20

Me la llevé a casa, me metí en la cama, abrí una cerveza y empecé.

Empezaba bien. Hablaba sobre las penurias que había pasado Janko viviendo en míseras habitaciones, muriéndose de hambre mientras trataba de conseguir un trabajo. Tenía problemas con las agencias de empleo. Y había un tío al que conocía en un bar, parecía un tío muy instruido, que no hacía más que pedirle dinero prestado que nunca le devolvía.

Era escritura honesta.

Quizás he menospreciado a este hombre, pensé.

Tenía esperanzas por él mientras leía. Pero entonces la novela se derrumbó. Por alguna razón, en el momento en que empezaba a escribir sobre la Oficina de Correos, la cosa perdía realidad.

La novela iba cada vez a peor. Acababa con él asistiendo a la ópera. Llegaba el descanso. Dejaba su asiento para alejarse de la estúpida y tosca muchedumbre.

Bueno, en eso me tenía de su parte. Entonces, rodeando una columna, ocurría.

Ocurría muy rápidamente. Se topaba de bruces con esta culta, exquisita, hermosura. Casi la tiraba al suelo.

El diálogo seguía de este modo:

—¡Oh, lo siento muchísimo!

—No pasa nada…

—Yo no quería… ya sabe… le pido perdón…

—¡Oh, no pasa nada, se lo aseguro!

—Pero me refiero a que, no la he visto… yo no pretendía…

—Está bien. No pasa nada…

El diálogo del encontronazo se extendía durante página y media.

El pobrecillo estaba verdaderamente chiflado.

La cosa se resumía de esta manera: aunque ella iba paseando sola entre las columnas, bueno, la verdad es que estaba casada con un doctor, pero el doctor no entendía de ópera, y por eso, no le importaban tres pepinos cosas como el Bolero de Ravel, ni tan siquiera El sombrero de tres picos de Falla. Yo ahí estaba de parte del doctor:

Del encontronazo de estas dos almas sensibles, algo se formaba. Se veían en los conciertos y después echaban uno rápido (esto era sugerido más que relatado, ya que ambos eran demasiado delicados para joder simplemente).
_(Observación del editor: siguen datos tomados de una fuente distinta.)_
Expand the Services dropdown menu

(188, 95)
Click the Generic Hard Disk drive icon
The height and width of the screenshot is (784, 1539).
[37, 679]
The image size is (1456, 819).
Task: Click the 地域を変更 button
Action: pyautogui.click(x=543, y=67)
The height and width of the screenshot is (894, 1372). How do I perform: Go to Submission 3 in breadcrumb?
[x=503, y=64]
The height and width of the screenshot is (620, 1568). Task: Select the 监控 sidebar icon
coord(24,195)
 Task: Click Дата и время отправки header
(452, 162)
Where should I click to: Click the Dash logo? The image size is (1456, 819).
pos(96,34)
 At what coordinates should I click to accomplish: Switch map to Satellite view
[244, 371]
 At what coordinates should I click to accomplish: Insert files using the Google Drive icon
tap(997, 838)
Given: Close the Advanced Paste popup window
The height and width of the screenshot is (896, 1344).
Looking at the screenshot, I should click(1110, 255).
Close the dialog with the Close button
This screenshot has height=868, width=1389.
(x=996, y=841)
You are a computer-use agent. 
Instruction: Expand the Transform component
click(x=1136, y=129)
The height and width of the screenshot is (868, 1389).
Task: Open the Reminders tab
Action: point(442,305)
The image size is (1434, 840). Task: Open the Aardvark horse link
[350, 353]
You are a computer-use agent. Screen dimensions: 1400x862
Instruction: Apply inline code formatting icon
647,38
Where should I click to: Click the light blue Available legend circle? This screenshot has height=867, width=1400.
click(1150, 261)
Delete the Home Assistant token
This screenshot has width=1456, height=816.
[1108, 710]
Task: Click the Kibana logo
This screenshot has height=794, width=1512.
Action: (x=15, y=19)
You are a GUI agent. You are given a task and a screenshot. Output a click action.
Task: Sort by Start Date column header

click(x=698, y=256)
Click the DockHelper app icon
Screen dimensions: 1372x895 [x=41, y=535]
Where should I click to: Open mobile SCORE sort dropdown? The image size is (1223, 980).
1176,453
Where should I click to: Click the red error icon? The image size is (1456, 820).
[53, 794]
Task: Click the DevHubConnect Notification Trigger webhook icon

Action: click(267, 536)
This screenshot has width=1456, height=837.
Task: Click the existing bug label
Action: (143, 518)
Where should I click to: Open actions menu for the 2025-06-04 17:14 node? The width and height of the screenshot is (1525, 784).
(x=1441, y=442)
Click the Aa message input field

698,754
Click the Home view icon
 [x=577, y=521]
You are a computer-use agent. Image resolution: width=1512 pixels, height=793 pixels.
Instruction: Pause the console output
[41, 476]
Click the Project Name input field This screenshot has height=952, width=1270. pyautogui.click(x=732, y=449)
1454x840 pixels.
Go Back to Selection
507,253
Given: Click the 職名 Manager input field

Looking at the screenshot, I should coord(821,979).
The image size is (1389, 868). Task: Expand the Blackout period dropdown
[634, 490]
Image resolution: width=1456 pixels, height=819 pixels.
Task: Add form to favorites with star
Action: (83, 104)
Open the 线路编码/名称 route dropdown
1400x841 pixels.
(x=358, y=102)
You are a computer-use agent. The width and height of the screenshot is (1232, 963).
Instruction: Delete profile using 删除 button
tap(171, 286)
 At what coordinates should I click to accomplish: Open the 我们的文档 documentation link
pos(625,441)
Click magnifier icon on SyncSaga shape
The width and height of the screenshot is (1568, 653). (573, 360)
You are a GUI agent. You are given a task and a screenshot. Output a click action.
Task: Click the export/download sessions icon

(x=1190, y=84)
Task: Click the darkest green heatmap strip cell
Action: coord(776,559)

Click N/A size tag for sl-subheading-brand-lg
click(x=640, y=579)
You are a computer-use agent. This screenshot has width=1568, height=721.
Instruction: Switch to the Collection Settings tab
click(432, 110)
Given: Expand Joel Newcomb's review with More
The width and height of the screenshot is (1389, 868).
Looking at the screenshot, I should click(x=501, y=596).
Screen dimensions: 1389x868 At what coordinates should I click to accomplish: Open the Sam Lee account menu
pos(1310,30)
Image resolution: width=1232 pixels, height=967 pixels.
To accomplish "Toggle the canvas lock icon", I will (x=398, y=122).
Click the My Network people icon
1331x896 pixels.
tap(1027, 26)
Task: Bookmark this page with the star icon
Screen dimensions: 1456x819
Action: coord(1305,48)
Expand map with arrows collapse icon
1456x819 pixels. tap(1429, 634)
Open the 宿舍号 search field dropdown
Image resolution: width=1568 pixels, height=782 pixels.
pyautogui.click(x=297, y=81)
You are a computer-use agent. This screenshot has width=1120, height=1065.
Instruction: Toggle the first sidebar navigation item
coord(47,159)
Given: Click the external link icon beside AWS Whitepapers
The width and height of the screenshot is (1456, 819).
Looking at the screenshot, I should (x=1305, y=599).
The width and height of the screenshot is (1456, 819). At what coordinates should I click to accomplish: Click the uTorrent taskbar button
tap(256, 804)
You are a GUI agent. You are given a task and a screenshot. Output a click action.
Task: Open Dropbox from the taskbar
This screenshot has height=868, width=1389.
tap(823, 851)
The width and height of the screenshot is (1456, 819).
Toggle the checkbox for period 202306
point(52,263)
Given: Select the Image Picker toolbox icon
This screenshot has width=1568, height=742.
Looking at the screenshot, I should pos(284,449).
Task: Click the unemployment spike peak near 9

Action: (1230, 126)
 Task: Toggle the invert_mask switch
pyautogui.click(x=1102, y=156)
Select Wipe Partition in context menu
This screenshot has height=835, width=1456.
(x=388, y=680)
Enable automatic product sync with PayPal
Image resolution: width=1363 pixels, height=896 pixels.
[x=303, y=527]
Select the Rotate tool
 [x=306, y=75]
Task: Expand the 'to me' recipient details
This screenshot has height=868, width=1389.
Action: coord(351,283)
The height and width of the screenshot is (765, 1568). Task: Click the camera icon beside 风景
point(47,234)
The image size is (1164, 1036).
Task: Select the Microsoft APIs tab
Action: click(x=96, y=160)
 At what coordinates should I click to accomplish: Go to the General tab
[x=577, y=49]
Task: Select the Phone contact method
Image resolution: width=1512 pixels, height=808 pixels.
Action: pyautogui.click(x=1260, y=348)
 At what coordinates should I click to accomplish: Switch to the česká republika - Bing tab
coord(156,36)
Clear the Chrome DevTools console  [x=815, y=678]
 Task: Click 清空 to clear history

Bueno, se acababa. La pobre hermosa criatura amaba a su marido y amaba al héroe (Janko). No sabía qué hacer, así que, por supuesto, se suicidaba. Dejaba a los dos, el doctor y Janko, meditando solos en sus cuartos de baño.

Le dije al chico:

—Empieza bien, pero tienes que quitar ese diálogo del encontronazoal-doblar-la-columna. Es muy malo…

—¡NO! —dijo él—. ¡NO QUITO NI UNA PALABRA!

Siguieron los meses y la novela volvía cada dos por tres a la conversación.

—¡CRISTO! —decía él—. ¡NO PUEDO IRME A NUEVA YORK A LAMER EL CULO A LOS EDITORES!

—Mira, chico, ¿por qué no dejas este trabajo? Enciérrate en una habitación a escribir. Haz tu vida.

—UN TÍO COMO TU PUEDE HACERLO —decía—, PORQUE TIENES PINTA DE MUERTO DE HAMBRE. LA GENTE TE CONTRATARA PORQUE PENSARAN QUE NO PUEDES CONSEGUIR OTRO TRABAJO Y QUE NO TE IRAS. PERO A MI NO ME CONTRATAN PORQUE ME MIRAN Y VEN LO INTELIGENTE QUE SOY Y PIENSAN, BUENO, UN HOMBRE INTELIGENTE COMO ESTE NO SE QUEDARA MUCHO TIEMPO CON NOSOTROS, ASÍ QUE NO TIENE SENTIDO QUE LO CONTRATEMOS.

—Sigo diciendo lo mismo, enciérrate en una habitación y escribe.

—¡PERO NECESITO COMER!

—Menos mal que otros no pensaron lo mismo. Menos mal que Van Gogh no pensaba así.

—¡A VAN GOGH LE COMPRABA LAS PINTURAS SU HERMANO! —me dijo.